ESF-6 Mass Care (DHS/FEMA): In this example and for the purpose of this paper, healthcare coalitions at local, sub-state and state levels were thought to be sufficient to manage all 2,000 casualties in healthcare organizations using Medical Surge (Hospital Expansion) capabilities acquired as a part of past Hospital Preparedness Program (HPP) funding. Still, FEMA should reexamine its ESF-6, (Mass Care) mission:
Mass Care: “Includes sheltering, feeding operations, emergency first aid, bulk distribution of emergency items, and collecting and providing information on victims to family members.”

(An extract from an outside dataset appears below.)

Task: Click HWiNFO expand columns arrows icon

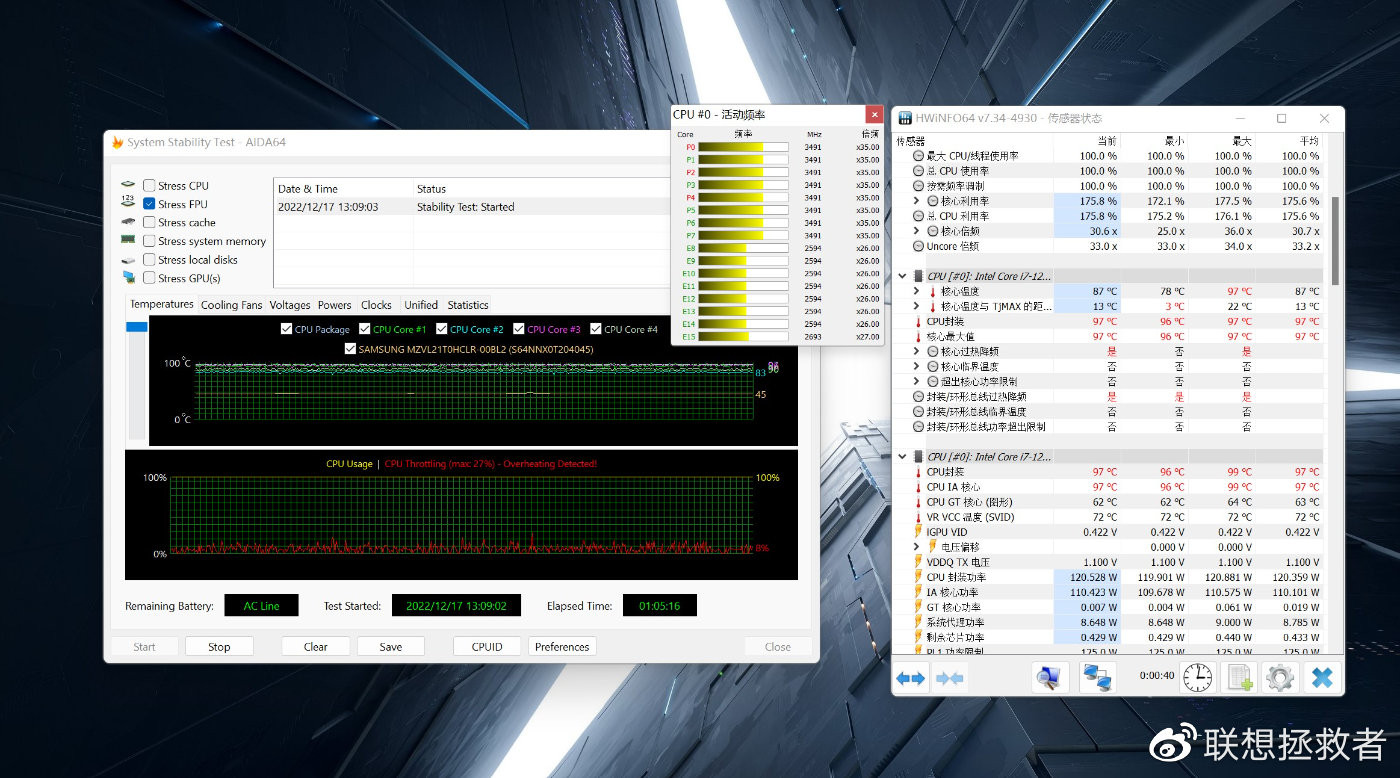Action: (x=910, y=678)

Past disaster experience points to the fact that many evacuees with chronic illnesses presented to Mass Care shelters without required pharmaceuticals, medical supplies and medical life support equipment. The Mass Care mission needs to be expanded to include Primary Healthcare when the Private Healthcare System is overwhelmed, especially in catastrophic disasters. As an interim measure, FEMA should consider developing a medical materiel system capable of receiving orders, rapidly processing orders and efficiently delivering supplies and life support equipment to requesting Mass Care shelters for a wide variety of Chronic Illnesses.

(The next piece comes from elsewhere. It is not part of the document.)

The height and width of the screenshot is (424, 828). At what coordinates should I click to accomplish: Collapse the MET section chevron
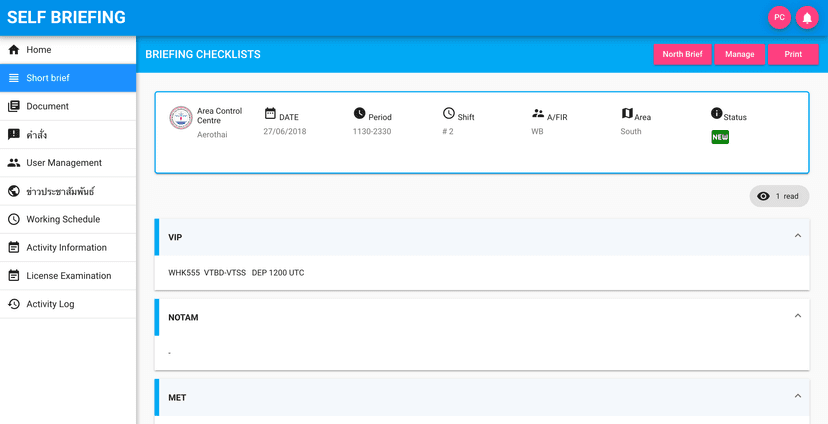coord(797,396)
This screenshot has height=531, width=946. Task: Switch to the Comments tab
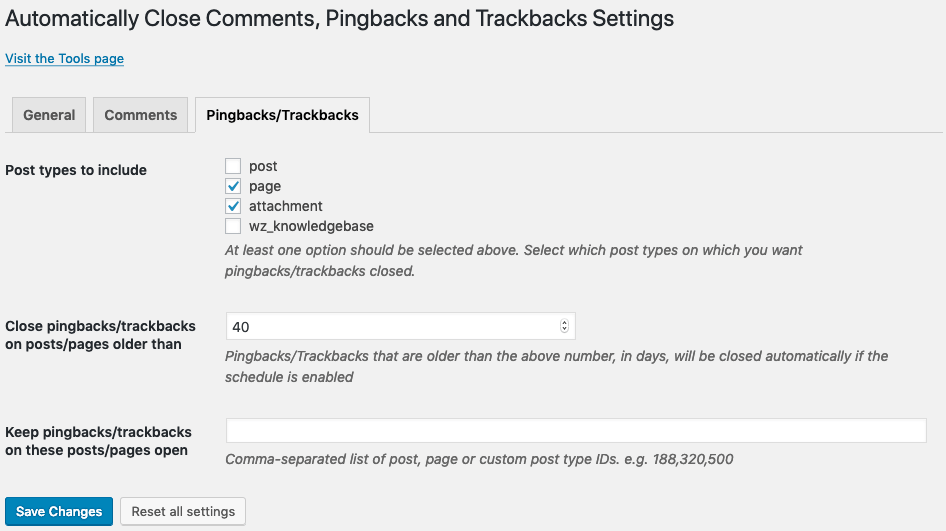(x=140, y=115)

Accountability Measurements. During pre-disaster operational readiness evaluations and exercises, DHS will be responsible for measuring state and federal policies, procedures, protocols and available resources against the Accountabilities listed above, in order to accurately measure Percentages of Readiness needed to complete their assigned support and sustainment missions.

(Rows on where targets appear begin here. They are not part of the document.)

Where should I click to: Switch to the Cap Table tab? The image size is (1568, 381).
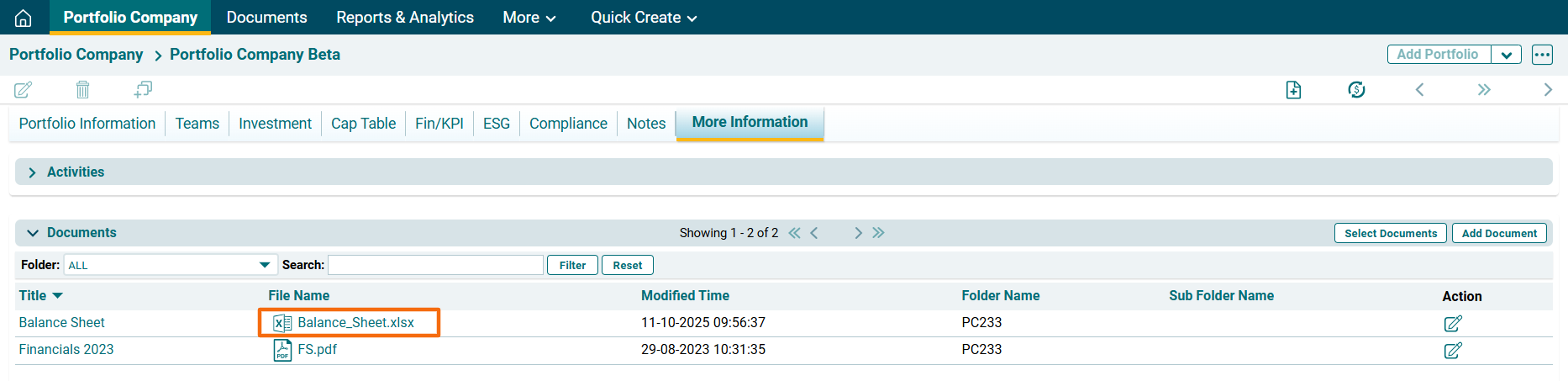coord(363,124)
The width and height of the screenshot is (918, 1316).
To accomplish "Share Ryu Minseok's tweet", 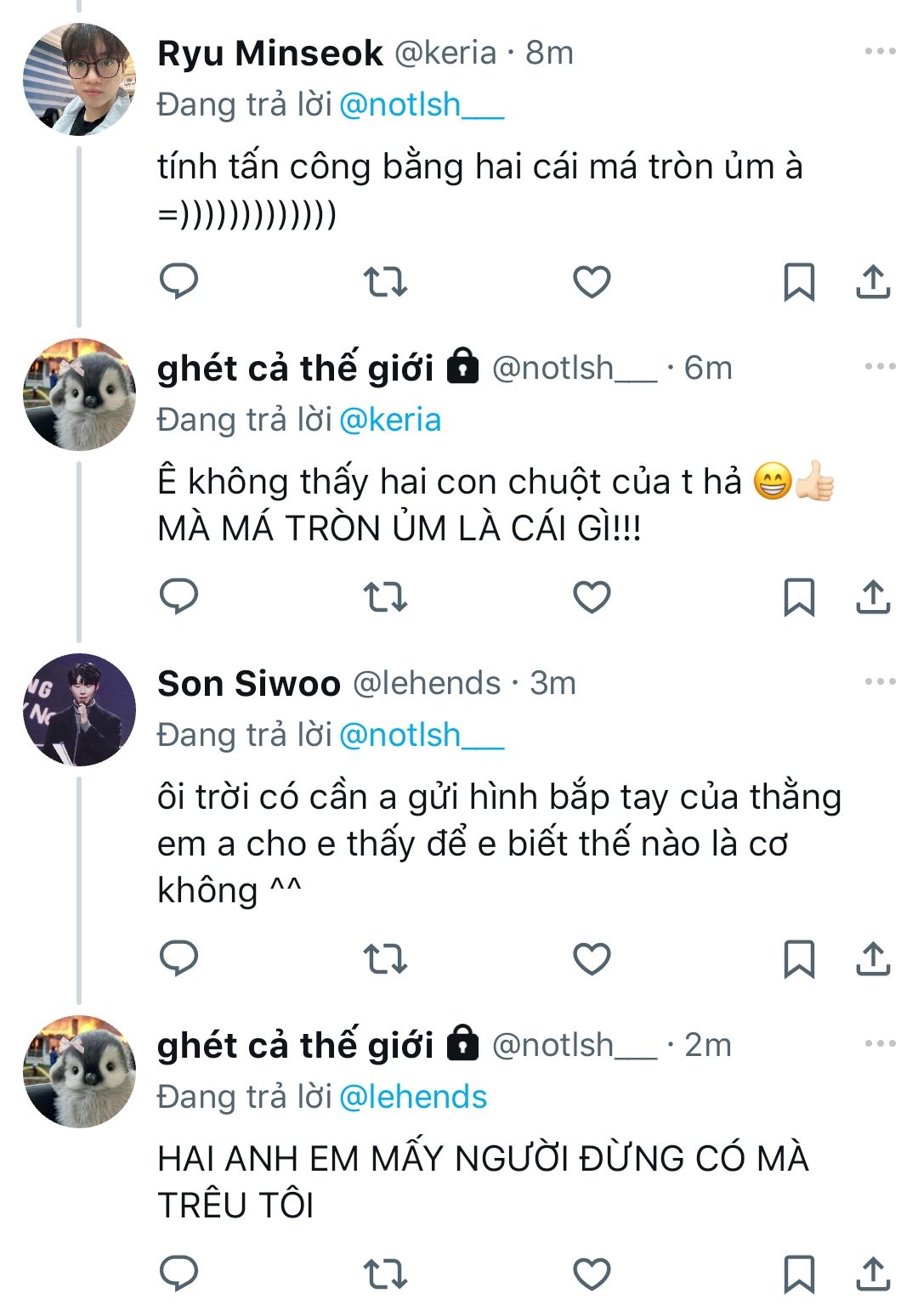I will 873,281.
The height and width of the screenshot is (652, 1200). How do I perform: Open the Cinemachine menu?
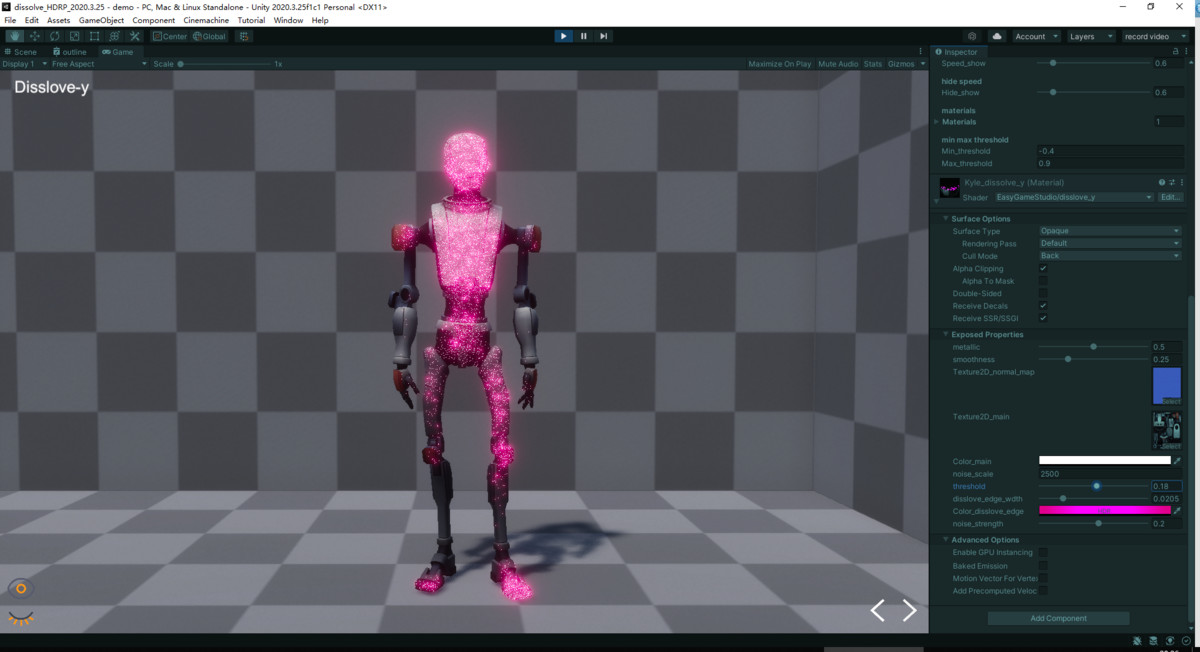[x=205, y=19]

8. Summary: PPD-8 is the first Presidential directive requiring measurements in lieu of qualified representations regarding America’s state of Readiness for All Hazards disasters. For the first time, jurisdictions and agencies at all levels of government will be in a far better position to list all unmet requirements and their associated dollar costs needed to achieve full Readiness in their respective mission areas. All requirement shortfalls can then be reflected in jurisdictional and agency budget requests for prioritization and funding by the elected officials
If PPD-8 is fully implemented and standardized Operational Readiness Evaluation systems are adopted, statements such as “we are better prepared than we were five years ago”, will be replaced by “America has achieved 85%.Readiness across all Emergency Support Functional (ESF) mission areas. Our current budget requests for National Disaster Readiness reflect the line items and associated costs required to bring America to 100% Readiness.”
With measurable Target Capabilities expressed in percentages of Readiness, America can move forward toward total Readiness. With precise measurements, we will likely experience a quantum leap in American jurisdictions’ capabilities to effectively manage future disasters. Enhanced Disaster Readiness will save lives, protect the most vulnerable among us and lessen the suffering in future disasters.